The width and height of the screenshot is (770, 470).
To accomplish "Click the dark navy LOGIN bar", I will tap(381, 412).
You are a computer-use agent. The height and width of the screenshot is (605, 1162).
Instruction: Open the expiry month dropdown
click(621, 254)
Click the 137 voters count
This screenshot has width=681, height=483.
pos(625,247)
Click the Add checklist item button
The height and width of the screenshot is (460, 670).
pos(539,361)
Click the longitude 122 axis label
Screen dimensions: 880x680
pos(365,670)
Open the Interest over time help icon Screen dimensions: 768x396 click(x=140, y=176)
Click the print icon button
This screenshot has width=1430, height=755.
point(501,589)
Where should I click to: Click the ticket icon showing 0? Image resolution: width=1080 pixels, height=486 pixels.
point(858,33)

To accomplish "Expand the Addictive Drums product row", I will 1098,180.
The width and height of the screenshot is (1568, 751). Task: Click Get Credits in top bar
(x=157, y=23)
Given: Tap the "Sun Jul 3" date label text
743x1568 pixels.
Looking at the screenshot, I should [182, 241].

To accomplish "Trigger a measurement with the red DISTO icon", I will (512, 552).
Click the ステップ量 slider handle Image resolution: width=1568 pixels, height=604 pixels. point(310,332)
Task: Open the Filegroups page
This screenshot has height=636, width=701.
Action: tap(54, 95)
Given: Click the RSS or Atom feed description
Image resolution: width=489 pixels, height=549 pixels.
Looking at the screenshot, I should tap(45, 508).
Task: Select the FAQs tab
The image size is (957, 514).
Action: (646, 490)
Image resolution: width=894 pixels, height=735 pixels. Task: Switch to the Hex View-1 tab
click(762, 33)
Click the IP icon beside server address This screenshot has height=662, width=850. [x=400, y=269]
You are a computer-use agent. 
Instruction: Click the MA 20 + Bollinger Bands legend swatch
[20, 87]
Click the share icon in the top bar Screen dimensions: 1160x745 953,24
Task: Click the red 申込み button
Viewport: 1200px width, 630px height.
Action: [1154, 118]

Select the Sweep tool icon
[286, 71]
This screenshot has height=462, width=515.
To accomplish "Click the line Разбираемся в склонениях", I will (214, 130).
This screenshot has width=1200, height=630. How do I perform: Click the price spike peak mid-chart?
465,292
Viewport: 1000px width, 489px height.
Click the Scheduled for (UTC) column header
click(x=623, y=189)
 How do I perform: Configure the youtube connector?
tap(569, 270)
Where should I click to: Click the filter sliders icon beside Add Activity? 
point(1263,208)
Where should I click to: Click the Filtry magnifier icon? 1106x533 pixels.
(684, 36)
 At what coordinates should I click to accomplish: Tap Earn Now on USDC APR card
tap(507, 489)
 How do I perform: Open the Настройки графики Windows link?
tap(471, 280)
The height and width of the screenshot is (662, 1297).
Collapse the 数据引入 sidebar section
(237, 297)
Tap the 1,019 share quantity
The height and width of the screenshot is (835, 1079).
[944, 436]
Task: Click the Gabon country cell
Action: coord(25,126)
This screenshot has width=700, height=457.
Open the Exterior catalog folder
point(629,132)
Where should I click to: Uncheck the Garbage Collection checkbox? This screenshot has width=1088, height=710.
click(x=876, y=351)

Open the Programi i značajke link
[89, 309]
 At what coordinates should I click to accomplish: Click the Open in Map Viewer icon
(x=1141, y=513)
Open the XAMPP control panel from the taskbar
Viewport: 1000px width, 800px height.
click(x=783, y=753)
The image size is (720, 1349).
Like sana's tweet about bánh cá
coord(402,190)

=-=-=-=-=

▶ **Problem**: Using the listing above, pull out all lines that hold the word "Given".

▶ **Exercise result**:
Given: Tap the "Sun Jul 3" date label text
Given: Click the RSS or Atom feed description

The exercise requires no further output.